A quintuple point emerges

Building on previous models for dispersions of pure rods and disk-polymer mixtures, the researchers developed a quantitative theory to map out a complete phase diagram for their two-component rod-polymer mixtures. According to the calculations of team member Vincent Peters, up to five different phases appear in the system under a specific condition (see image). At this “quintuple point”, the possibilities are an isotropic gas phase with unaligned rods at the top; a nematic liquid crystal phase with rods pointing in roughly the same direction; a smectic liquid crystal phase with rods lying in different layers; and two solid phases with “ordinary” crystals at the bottom.

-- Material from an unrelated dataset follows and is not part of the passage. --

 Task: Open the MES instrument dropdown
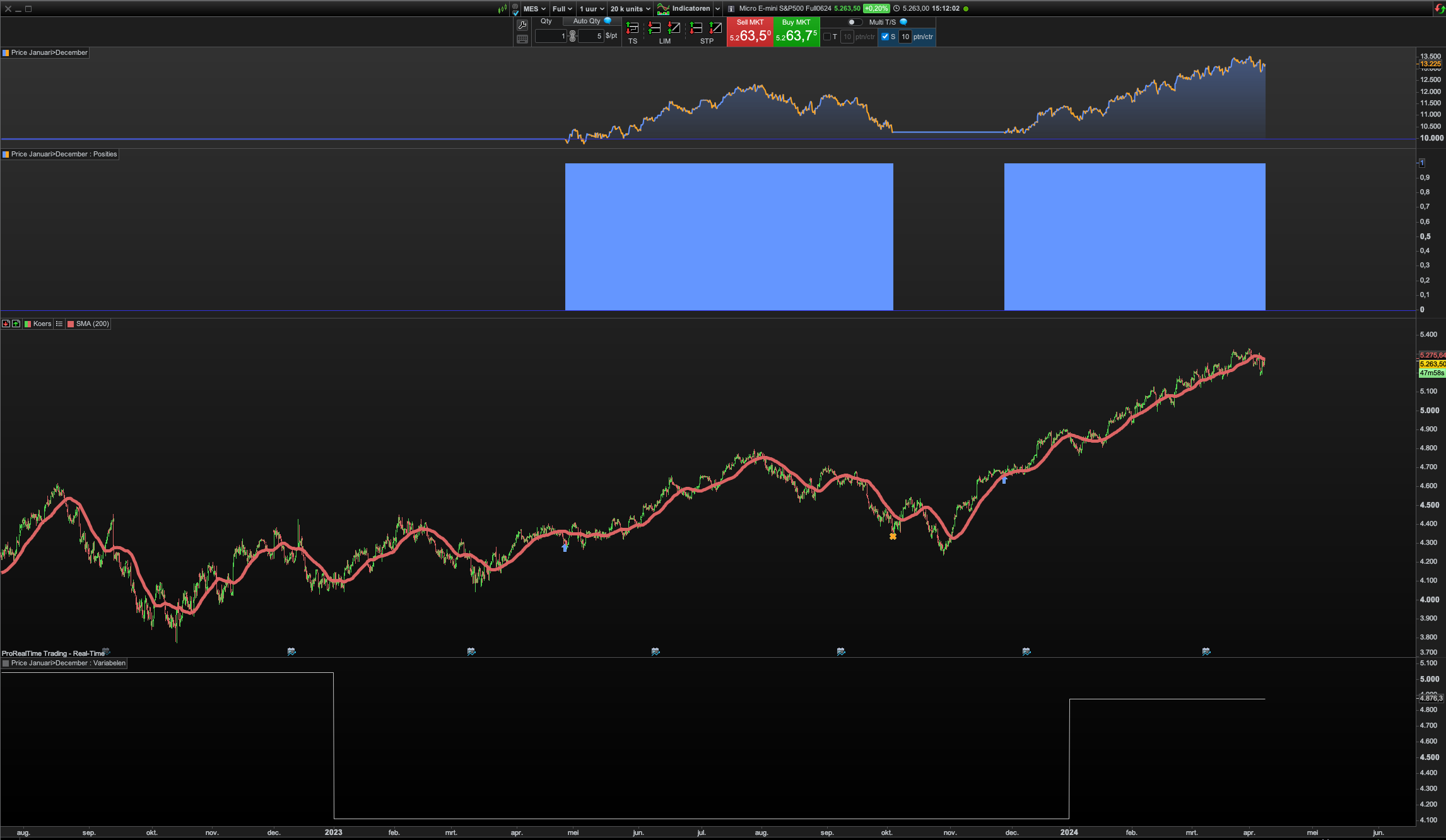[x=534, y=9]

This five-phase system represents “the first time that the famous Gibbs rule has been broken,” team member Mark Vis says. The profusion of phases is possible, Tuinier adds, because of the shape of the particles (particularly their length and diameter), which Gibbs did not consider. “In addition to the known variables of temperature and pressure, you get two additional variables: the length of the particle in relation to its diameter, and the diameter of the particle in relation to the diameter of other particles in the solution,” he explains.

Serendipitous result

As sometimes happens in science, the result was in part a stroke of luck, since the researchers weren’t initially looking for more than three phases in their simulations. While studying plate-shaped particles and polymers, however, team member Álvaro González García and Vincent Peters observed a four-phase equilibrium. “Álvaro came to me one day and asked me what had gone wrong, because four phases just couldn’t be right,” Tuinier says.

While the team obtained its results using simulations, members say that a real version of their system could easily be produced in the laboratory, and the results tested in experiments. According to Vis, the team’s findings could help advance our understanding of phase transitions in such systems and predict more precisely when phase transitions occur – knowledge that could come in useful for applications such as manufacturing complex colloidal mixtures like mayonnaise or paint.

Liquid crystals in displays could benefit too, Vis adds. “Most industries choose to work with a single-phase system, where there is no segregation,” he says. “But if the exact transitions are clearly described, then the industry can actually use those different phases instead of avoiding them.”

The research is detailed in Physical Review Letters.